Direct Insight / Ka-Ro STM32MP1 QSMP modules specifications:

  • SoC
    • QSMP-1510 module – STMicro STM32MP151A single-core Cortex-A7 processor up to 650 Mhz, plus Arm Cortex-M4 real-time core up to 200 MHz
    • QSMP-1530 module – STMicro STM32MP153A dual-core Cortex -A7 processor up to 650 MHz, plus Arm Cortex-M4 real-time core up to 200 MHz
    • QSMP-1570 module – STM32MP157C dual-core Cortex -A7 processor up to 650 MHz, plus Arm Cortex-M4 real-time core up to 200 MHz and Vivante 3D GPU with OpenGL ES 2.0 support
  • System memory & Storage
    • QSMP-1510 – 256MB RAM and 128MB SLC NAND flash
    • QSMP-1530 – 256MB and 4GB eMMC flash
    • QSMP-1570 – 512MB RAM and 4GB eMMC flash
  • 100 pads around the module with 1mm pitch:
    • Display Interface – 24-bit RGB;  QSMP-1570 adds 2-lane MIPI-DSI
    • Gigabit Ethernet
    • USB 2.0
    • QSMP-1530/-1570 – 2x FD-CAN 2x FD-CAN
  • Security -Trustzone, SHA-256, MD5, HMAC, etc.. QSMP-1570 only: Secure Boot and HW cryptography for AES-256 and TDES
  • Supply Voltage – 3.3V
  • Dimensions – 27 x 27 x 2.3 mm
  • Temperature Range
    • SQMP-1510 (NAND): -40°C to 85°C
    • SQMP-1530-1570 (eMMC): -25°C to 85°C

QFN-style SoM

The base of the module functions as both a ground pad and a thermal conductor. The large solder pad underneath is also used to
hold the component at a defined height during soldering,
without the solder being compressed by the weight. The company claims the module is suitable for 2-layer baseboards. Details about soldering and baseboard layout guidelines can be found in the datasheet.
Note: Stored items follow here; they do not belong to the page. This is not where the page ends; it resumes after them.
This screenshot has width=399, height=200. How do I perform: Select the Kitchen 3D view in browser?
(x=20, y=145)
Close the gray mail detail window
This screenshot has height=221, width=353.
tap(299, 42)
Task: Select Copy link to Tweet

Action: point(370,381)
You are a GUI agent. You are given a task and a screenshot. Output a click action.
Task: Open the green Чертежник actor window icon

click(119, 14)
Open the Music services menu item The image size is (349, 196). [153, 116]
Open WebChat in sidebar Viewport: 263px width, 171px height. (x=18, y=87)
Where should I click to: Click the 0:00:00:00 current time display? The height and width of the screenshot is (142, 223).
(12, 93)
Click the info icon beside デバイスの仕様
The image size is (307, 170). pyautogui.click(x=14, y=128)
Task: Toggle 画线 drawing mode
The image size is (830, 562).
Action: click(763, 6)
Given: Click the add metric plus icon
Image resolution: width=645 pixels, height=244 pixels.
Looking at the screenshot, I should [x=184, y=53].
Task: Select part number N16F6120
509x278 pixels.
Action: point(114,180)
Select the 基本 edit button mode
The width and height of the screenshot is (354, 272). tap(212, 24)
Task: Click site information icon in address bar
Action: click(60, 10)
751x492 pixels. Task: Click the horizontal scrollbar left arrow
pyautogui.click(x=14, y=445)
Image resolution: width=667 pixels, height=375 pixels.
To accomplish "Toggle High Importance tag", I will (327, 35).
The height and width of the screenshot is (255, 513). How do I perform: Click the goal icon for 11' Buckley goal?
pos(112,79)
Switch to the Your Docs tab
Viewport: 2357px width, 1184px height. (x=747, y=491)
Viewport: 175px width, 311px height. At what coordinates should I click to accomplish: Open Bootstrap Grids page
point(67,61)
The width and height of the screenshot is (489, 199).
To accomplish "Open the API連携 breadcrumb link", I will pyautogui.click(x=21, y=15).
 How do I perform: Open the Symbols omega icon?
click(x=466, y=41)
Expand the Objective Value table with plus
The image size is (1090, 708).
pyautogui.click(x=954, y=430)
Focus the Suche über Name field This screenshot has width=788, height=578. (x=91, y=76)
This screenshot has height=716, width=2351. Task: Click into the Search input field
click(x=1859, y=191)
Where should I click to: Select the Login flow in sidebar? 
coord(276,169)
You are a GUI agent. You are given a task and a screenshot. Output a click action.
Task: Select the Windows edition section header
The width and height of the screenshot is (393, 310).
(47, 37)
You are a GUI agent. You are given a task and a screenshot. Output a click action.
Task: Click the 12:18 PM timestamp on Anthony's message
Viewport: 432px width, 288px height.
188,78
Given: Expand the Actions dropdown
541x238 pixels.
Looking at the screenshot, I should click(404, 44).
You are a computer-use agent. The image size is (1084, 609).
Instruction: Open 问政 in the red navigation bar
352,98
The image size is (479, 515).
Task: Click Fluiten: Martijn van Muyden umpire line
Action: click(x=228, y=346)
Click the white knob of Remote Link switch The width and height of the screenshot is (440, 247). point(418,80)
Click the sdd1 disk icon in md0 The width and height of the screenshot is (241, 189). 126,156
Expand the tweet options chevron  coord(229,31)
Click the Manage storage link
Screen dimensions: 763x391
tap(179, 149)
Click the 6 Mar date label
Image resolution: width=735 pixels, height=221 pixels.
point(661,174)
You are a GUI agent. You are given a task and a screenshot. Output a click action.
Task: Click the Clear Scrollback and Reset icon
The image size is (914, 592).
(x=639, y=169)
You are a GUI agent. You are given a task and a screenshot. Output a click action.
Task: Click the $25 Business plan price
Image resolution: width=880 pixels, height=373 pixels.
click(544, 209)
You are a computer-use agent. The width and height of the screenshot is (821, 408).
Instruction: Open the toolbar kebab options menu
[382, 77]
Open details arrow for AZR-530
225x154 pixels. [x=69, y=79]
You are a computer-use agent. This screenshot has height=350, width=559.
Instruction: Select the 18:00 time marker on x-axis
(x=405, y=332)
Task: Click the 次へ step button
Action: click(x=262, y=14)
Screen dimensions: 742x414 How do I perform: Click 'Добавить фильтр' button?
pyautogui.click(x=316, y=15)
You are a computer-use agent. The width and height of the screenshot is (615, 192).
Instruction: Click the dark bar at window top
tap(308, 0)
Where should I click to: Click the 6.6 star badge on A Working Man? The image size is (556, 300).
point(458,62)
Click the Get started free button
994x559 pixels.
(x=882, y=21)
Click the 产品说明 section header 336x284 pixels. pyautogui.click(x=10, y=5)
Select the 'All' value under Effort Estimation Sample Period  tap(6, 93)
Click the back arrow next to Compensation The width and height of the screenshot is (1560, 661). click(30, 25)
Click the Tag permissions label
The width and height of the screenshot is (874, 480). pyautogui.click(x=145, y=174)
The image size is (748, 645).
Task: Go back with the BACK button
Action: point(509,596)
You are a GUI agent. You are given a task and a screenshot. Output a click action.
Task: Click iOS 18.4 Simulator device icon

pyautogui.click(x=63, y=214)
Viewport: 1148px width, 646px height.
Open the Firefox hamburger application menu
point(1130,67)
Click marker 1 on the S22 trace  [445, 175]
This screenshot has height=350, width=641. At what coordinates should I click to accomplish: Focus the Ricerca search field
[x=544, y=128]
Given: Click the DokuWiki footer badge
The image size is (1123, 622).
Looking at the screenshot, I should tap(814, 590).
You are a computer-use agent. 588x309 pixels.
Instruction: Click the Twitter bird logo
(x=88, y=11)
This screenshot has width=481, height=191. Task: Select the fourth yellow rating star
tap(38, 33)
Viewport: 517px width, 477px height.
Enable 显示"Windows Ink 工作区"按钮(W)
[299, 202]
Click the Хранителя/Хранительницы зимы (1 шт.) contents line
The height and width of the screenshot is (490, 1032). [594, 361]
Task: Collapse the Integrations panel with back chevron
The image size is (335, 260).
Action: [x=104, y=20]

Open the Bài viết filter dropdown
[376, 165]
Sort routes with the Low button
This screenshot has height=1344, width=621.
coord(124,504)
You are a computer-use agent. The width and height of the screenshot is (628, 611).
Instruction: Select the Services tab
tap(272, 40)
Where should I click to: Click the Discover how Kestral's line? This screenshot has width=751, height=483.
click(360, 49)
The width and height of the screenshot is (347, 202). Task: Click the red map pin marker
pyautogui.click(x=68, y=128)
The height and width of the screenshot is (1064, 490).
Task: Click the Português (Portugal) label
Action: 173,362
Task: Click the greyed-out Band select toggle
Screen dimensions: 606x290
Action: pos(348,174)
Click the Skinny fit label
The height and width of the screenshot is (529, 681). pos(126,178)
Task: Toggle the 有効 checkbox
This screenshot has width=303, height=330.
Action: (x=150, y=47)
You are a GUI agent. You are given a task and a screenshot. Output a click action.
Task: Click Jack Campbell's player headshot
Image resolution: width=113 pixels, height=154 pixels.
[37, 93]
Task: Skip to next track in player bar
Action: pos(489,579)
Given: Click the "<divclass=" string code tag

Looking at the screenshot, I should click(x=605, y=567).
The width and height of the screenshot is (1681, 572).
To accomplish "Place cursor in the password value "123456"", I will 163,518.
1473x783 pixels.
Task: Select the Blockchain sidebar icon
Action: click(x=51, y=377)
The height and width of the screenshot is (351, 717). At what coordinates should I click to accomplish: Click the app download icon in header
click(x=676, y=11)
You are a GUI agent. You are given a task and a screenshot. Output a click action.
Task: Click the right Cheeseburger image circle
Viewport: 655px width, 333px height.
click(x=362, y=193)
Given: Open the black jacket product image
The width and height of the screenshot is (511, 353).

The QSMP module is said to come with a dedicated development system and a Linux BSP. The development kit includes a QSMP-1570 module with dual-core ST32M157C processor, 512MB RAM and 4GB eMMC, an RGB connector for a touch screen, as SD Card socket, as well as Gigabit Ethernet and USB host ports.

QSMP Solder-down SoM Development Kit
Click to Enlarge

You’ll also find a debug UART port, and all 100 module pins are brought to a 2.54 mm solder pads.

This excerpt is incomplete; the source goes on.